→ THE TASK:
Your job is to retype the whole listing exactly.

=== Section Start ===

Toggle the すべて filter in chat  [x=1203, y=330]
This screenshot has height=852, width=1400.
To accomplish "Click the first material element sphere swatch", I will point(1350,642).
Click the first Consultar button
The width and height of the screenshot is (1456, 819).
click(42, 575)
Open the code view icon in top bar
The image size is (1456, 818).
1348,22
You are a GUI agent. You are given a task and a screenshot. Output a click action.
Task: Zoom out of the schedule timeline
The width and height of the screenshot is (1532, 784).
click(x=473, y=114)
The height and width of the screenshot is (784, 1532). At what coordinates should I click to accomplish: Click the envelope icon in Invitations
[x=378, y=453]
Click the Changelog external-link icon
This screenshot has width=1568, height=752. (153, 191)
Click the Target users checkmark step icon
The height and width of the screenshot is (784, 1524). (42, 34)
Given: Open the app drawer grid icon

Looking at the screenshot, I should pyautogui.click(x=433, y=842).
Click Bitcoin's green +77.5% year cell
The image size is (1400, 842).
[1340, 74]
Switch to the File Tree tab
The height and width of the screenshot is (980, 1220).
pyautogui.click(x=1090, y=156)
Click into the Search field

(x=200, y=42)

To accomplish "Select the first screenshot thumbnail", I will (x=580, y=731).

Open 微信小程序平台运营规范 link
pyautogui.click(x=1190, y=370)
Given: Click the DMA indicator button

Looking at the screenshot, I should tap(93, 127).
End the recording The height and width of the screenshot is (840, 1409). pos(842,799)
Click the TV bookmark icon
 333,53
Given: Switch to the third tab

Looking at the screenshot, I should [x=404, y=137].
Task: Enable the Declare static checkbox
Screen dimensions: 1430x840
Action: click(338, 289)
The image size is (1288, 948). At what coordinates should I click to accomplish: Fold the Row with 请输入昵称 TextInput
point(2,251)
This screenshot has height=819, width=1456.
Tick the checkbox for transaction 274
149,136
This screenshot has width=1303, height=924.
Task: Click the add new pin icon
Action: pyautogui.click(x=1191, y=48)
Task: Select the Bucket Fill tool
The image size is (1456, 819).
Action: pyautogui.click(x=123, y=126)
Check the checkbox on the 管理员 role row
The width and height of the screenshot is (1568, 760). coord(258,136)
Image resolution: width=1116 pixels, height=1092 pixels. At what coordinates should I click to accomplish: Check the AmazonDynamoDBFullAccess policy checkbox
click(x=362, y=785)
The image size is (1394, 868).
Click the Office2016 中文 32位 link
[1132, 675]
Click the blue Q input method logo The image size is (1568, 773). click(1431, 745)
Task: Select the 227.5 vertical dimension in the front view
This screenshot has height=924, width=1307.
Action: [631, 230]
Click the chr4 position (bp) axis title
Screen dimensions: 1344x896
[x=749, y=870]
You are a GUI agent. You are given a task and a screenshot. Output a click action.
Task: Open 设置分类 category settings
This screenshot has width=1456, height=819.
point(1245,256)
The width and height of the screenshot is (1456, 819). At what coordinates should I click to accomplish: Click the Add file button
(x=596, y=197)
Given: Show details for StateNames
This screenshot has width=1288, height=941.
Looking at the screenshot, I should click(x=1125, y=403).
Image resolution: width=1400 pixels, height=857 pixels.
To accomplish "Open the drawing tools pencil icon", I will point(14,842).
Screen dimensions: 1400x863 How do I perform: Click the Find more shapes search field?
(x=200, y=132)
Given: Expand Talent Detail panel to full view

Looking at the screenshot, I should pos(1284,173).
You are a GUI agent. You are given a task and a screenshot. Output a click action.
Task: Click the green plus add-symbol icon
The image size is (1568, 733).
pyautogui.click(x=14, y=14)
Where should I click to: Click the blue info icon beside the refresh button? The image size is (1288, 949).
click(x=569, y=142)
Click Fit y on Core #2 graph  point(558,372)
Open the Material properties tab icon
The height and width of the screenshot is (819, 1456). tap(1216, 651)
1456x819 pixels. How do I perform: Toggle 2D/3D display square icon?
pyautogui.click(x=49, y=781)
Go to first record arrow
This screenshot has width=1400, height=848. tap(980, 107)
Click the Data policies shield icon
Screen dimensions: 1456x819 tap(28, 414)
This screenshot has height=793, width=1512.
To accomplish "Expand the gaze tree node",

=== Section End ===

→ FINISHED TASK:
Toggle the すべて filter in chat  [x=1203, y=330]
This screenshot has height=852, width=1400.
To accomplish "Click the first material element sphere swatch", I will point(1350,642).
Click the first Consultar button
The width and height of the screenshot is (1456, 819).
click(42, 575)
Open the code view icon in top bar
The image size is (1456, 818).
1348,22
You are a GUI agent. You are given a task and a screenshot. Output a click action.
Task: Zoom out of the schedule timeline
The width and height of the screenshot is (1532, 784).
click(x=473, y=114)
The height and width of the screenshot is (784, 1532). At what coordinates should I click to accomplish: Click the envelope icon in Invitations
[x=378, y=453]
Click the Changelog external-link icon
This screenshot has width=1568, height=752. (153, 191)
Click the Target users checkmark step icon
The height and width of the screenshot is (784, 1524). (42, 34)
Given: Open the app drawer grid icon

Looking at the screenshot, I should pyautogui.click(x=433, y=842).
Click Bitcoin's green +77.5% year cell
The image size is (1400, 842).
[1340, 74]
Switch to the File Tree tab
The height and width of the screenshot is (980, 1220).
pyautogui.click(x=1090, y=156)
Click into the Search field

(x=200, y=42)

To accomplish "Select the first screenshot thumbnail", I will (x=580, y=731).

Open 微信小程序平台运营规范 link
pyautogui.click(x=1190, y=370)
Given: Click the DMA indicator button

Looking at the screenshot, I should tap(93, 127).
End the recording The height and width of the screenshot is (840, 1409). pos(842,799)
Click the TV bookmark icon
 333,53
Given: Switch to the third tab

Looking at the screenshot, I should [x=404, y=137].
Task: Enable the Declare static checkbox
Screen dimensions: 1430x840
Action: click(338, 289)
The image size is (1288, 948). At what coordinates should I click to accomplish: Fold the Row with 请输入昵称 TextInput
point(2,251)
This screenshot has height=819, width=1456.
Tick the checkbox for transaction 274
149,136
This screenshot has width=1303, height=924.
Task: Click the add new pin icon
Action: pyautogui.click(x=1191, y=48)
Task: Select the Bucket Fill tool
The image size is (1456, 819).
Action: pyautogui.click(x=123, y=126)
Check the checkbox on the 管理员 role row
The width and height of the screenshot is (1568, 760). coord(258,136)
Image resolution: width=1116 pixels, height=1092 pixels. At what coordinates should I click to accomplish: Check the AmazonDynamoDBFullAccess policy checkbox
click(x=362, y=785)
The image size is (1394, 868).
Click the Office2016 中文 32位 link
[1132, 675]
Click the blue Q input method logo The image size is (1568, 773). click(1431, 745)
Task: Select the 227.5 vertical dimension in the front view
This screenshot has height=924, width=1307.
Action: [631, 230]
Click the chr4 position (bp) axis title
Screen dimensions: 1344x896
[x=749, y=870]
You are a GUI agent. You are given a task and a screenshot. Output a click action.
Task: Open 设置分类 category settings
This screenshot has width=1456, height=819.
point(1245,256)
The width and height of the screenshot is (1456, 819). At what coordinates should I click to accomplish: Click the Add file button
(x=596, y=197)
Given: Show details for StateNames
This screenshot has width=1288, height=941.
Looking at the screenshot, I should click(x=1125, y=403).
Image resolution: width=1400 pixels, height=857 pixels.
To accomplish "Open the drawing tools pencil icon", I will point(14,842).
Screen dimensions: 1400x863 How do I perform: Click the Find more shapes search field?
(x=200, y=132)
Given: Expand Talent Detail panel to full view

Looking at the screenshot, I should pos(1284,173).
You are a GUI agent. You are given a task and a screenshot. Output a click action.
Task: Click the green plus add-symbol icon
The image size is (1568, 733).
pyautogui.click(x=14, y=14)
Where should I click to: Click the blue info icon beside the refresh button? The image size is (1288, 949).
click(x=569, y=142)
Click Fit y on Core #2 graph  point(558,372)
Open the Material properties tab icon
The height and width of the screenshot is (819, 1456). tap(1216, 651)
1456x819 pixels. How do I perform: Toggle 2D/3D display square icon?
pyautogui.click(x=49, y=781)
Go to first record arrow
This screenshot has width=1400, height=848. tap(980, 107)
Click the Data policies shield icon
Screen dimensions: 1456x819 tap(28, 414)
This screenshot has height=793, width=1512.
To accomplish "Expand the gaze tree node",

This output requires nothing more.